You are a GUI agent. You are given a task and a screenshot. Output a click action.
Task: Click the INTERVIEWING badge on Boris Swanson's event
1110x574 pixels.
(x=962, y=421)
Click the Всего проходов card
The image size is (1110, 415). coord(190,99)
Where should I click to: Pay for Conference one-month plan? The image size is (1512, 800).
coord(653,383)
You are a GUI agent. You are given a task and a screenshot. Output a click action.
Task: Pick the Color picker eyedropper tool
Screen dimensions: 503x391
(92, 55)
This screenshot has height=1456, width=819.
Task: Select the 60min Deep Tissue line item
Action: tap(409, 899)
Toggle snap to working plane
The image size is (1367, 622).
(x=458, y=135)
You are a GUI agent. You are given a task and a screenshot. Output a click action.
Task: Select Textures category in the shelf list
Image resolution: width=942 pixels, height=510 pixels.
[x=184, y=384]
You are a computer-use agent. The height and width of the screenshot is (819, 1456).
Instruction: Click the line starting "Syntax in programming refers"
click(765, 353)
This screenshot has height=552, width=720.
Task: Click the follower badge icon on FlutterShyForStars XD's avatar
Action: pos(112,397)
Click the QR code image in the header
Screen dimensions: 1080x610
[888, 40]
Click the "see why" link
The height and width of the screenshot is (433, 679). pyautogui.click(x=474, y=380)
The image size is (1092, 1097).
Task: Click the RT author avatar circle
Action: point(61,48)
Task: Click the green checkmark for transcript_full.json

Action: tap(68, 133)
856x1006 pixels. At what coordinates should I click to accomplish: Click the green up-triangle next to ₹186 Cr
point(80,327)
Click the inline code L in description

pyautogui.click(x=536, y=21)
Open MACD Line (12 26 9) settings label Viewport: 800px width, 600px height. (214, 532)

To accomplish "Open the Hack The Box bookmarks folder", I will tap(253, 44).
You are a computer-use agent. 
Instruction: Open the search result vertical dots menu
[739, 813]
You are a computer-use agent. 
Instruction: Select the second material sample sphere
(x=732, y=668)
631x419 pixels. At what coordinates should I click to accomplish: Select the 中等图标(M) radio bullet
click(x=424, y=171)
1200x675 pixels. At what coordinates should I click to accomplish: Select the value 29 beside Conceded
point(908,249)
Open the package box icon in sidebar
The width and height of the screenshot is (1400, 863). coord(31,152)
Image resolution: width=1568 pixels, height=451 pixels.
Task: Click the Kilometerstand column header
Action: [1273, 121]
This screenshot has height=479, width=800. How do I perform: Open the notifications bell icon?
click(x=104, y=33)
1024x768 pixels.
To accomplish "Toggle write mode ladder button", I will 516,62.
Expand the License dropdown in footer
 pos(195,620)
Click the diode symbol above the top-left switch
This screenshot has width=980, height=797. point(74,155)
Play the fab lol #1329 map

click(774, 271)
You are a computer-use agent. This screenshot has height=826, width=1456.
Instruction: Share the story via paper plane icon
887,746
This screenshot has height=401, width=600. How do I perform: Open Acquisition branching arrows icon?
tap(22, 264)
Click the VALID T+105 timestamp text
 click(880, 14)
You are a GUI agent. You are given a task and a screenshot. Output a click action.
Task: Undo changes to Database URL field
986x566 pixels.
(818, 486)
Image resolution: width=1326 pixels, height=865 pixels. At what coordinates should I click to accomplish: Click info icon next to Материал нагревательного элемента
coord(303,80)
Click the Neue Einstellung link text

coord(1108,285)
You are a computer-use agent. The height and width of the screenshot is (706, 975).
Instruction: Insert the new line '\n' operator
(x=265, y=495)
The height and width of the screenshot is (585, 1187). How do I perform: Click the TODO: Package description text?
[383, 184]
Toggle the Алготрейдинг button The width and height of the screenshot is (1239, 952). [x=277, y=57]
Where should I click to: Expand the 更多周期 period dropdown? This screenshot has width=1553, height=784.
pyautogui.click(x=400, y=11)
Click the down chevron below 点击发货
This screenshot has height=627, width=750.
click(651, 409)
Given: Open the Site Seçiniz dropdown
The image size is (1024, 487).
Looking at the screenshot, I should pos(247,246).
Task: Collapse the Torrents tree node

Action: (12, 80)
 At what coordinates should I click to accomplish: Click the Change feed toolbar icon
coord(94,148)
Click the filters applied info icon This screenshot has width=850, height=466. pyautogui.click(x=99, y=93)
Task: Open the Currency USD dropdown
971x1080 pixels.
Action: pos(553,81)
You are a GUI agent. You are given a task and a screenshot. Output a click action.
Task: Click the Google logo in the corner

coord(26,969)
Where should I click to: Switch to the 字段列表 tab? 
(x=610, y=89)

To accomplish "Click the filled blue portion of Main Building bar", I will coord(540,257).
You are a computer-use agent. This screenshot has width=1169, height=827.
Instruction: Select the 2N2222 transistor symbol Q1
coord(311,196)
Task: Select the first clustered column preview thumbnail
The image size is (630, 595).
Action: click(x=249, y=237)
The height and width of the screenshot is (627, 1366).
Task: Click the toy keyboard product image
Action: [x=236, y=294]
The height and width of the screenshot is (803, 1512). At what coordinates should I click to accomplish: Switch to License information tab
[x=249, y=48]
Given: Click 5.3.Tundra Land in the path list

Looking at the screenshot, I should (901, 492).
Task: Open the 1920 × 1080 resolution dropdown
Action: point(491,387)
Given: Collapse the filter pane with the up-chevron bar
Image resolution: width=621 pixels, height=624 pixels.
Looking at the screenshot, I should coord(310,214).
◇ ◇ ◇ ◇
#### WORK INSTRUCTIONS
Look above for the line that contains "is (706, 975).". Starting there, transcribe every line exactly until you have copied the line that contains "Toggle the Алготрейдинг".

#### EXERCISE SOLUTION
You are a computer-use agent. The height and width of the screenshot is (706, 975).
Instruction: Insert the new line '\n' operator
(x=265, y=495)
The height and width of the screenshot is (585, 1187). How do I perform: Click the TODO: Package description text?
[383, 184]
Toggle the Алготрейдинг button The width and height of the screenshot is (1239, 952). [x=277, y=57]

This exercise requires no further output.